Saved data entries
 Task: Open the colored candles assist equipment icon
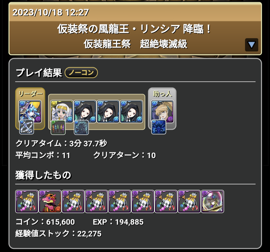[58, 127]
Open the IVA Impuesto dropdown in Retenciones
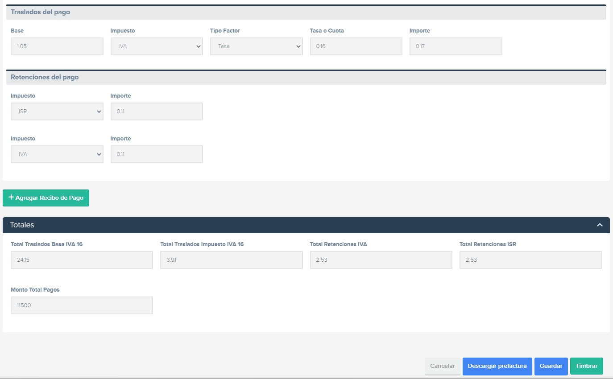The height and width of the screenshot is (379, 613). tap(57, 154)
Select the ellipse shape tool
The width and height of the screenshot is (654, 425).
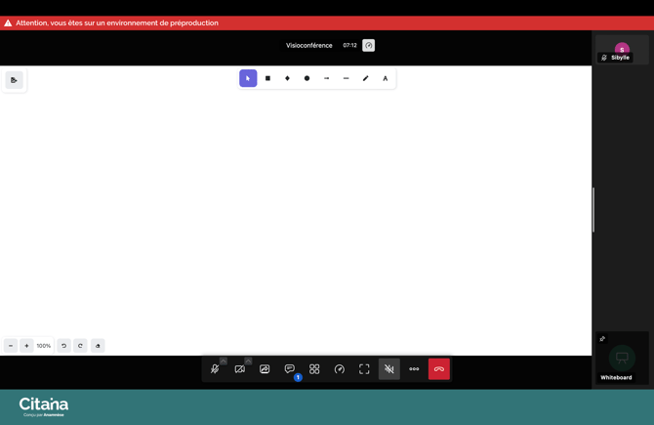307,78
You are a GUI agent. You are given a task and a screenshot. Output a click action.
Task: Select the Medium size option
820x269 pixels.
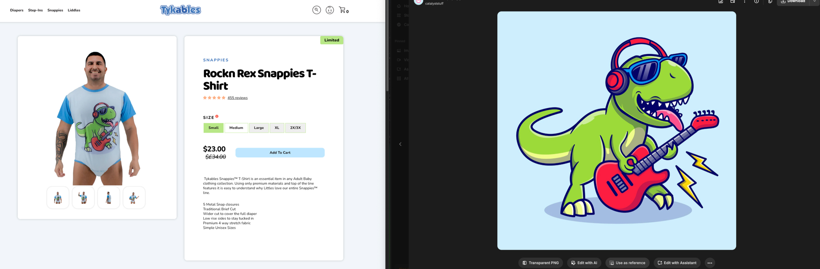(x=236, y=128)
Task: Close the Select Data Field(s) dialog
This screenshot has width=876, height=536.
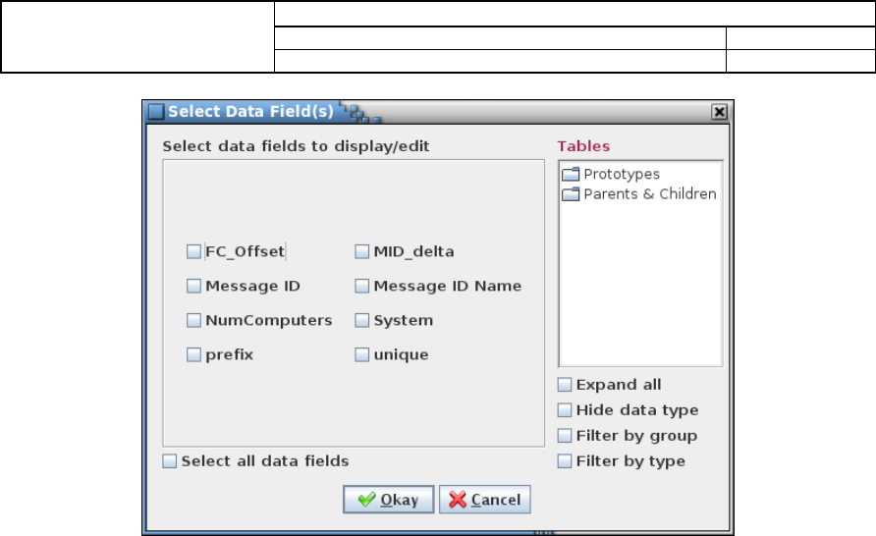Action: (x=720, y=112)
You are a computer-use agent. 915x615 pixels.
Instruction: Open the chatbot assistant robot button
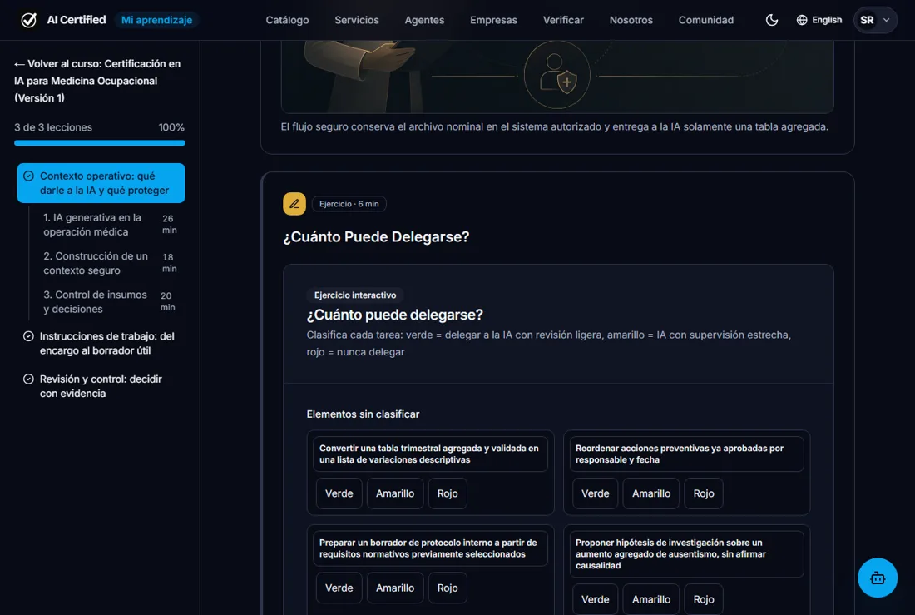877,578
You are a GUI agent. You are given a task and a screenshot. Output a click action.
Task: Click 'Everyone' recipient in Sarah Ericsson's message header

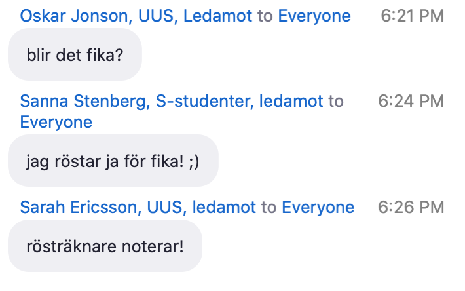pyautogui.click(x=318, y=207)
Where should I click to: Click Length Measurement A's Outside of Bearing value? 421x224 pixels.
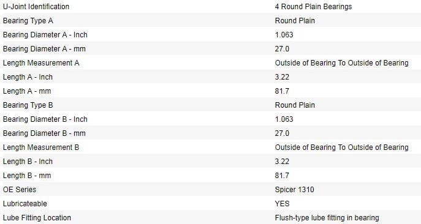(x=341, y=63)
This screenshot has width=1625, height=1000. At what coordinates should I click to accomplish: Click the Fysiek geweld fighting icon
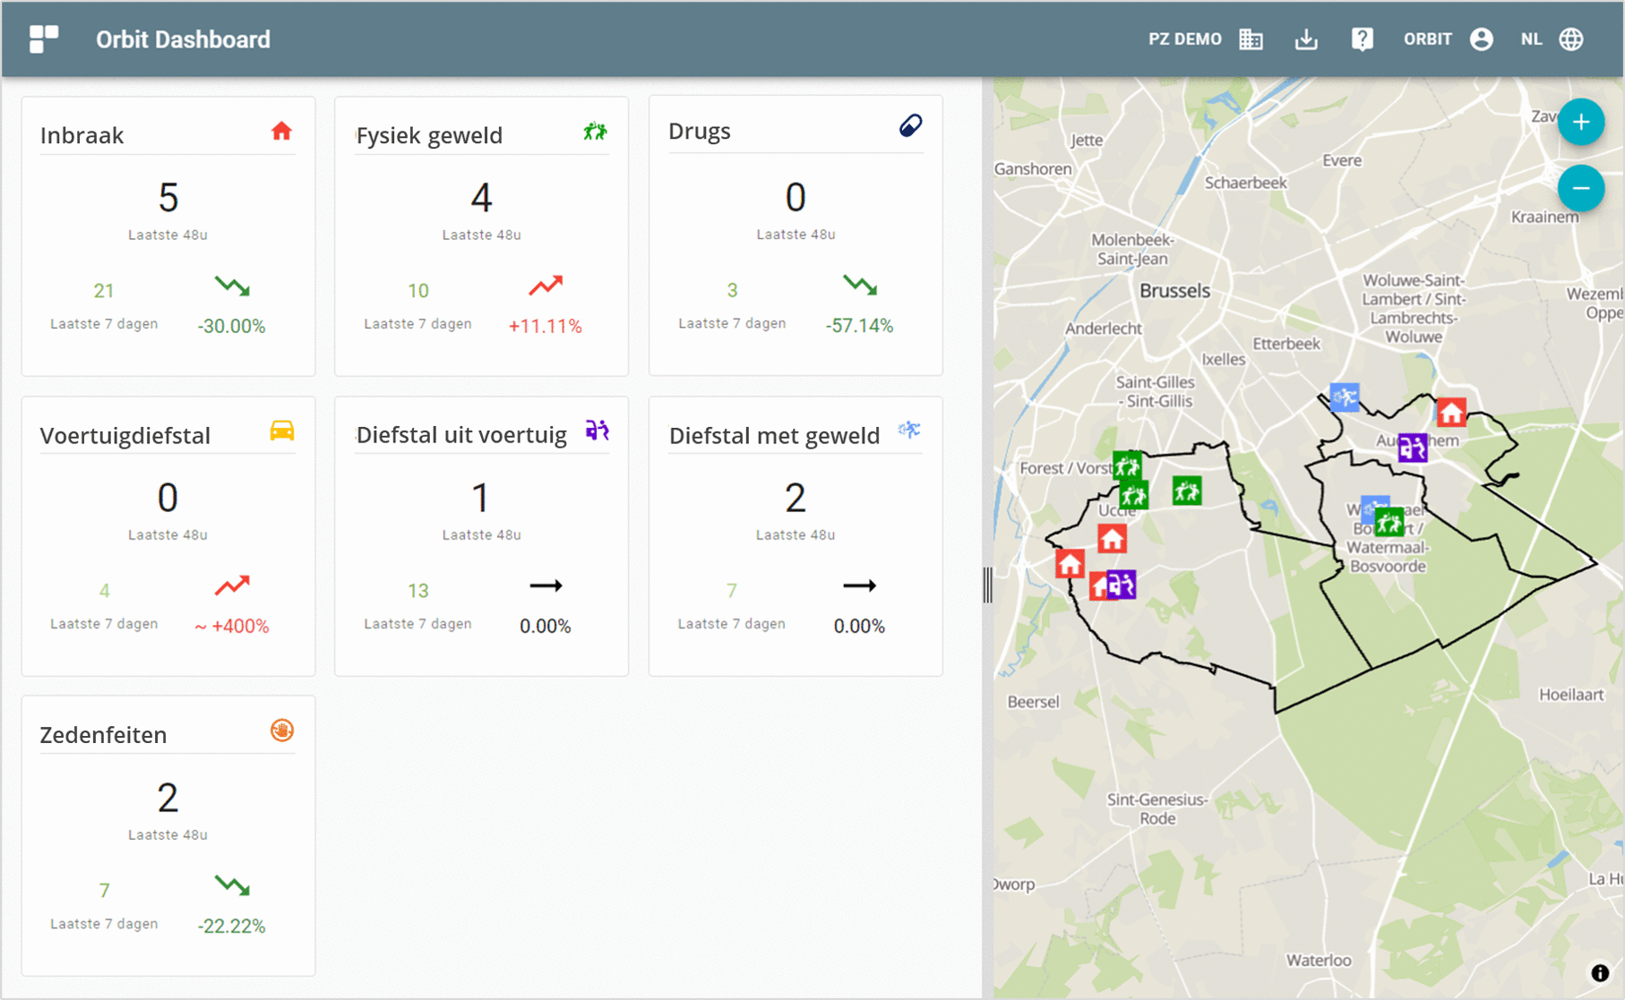click(x=595, y=132)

The problem
Transcribe all of the data above exactly; no picture belongs in the copy.

Answer section
 Task: Open the colored candles assist equipment icon
[58, 127]
Open the IVA Impuesto dropdown in Retenciones
The height and width of the screenshot is (379, 613). tap(57, 154)
Select the ellipse shape tool
The width and height of the screenshot is (654, 425).
307,78
You are a GUI agent. You are given a task and a screenshot. Output a click action.
Task: Select the Medium size option
820x269 pixels.
(x=236, y=128)
Task: Close the Select Data Field(s) dialog
This screenshot has width=876, height=536.
Action: (x=720, y=112)
You are a computer-use agent. 915x615 pixels.
Instruction: Open the chatbot assistant robot button
877,578
You are a GUI agent. You are given a task and a screenshot. Output a click action.
Task: Click 'Everyone' recipient in Sarah Ericsson's message header

pyautogui.click(x=318, y=207)
Where should I click to: Click Length Measurement A's Outside of Bearing value? 421x224 pixels.
(x=341, y=63)
This screenshot has width=1625, height=1000. At what coordinates should I click to accomplish: Click the Fysiek geweld fighting icon
click(x=595, y=132)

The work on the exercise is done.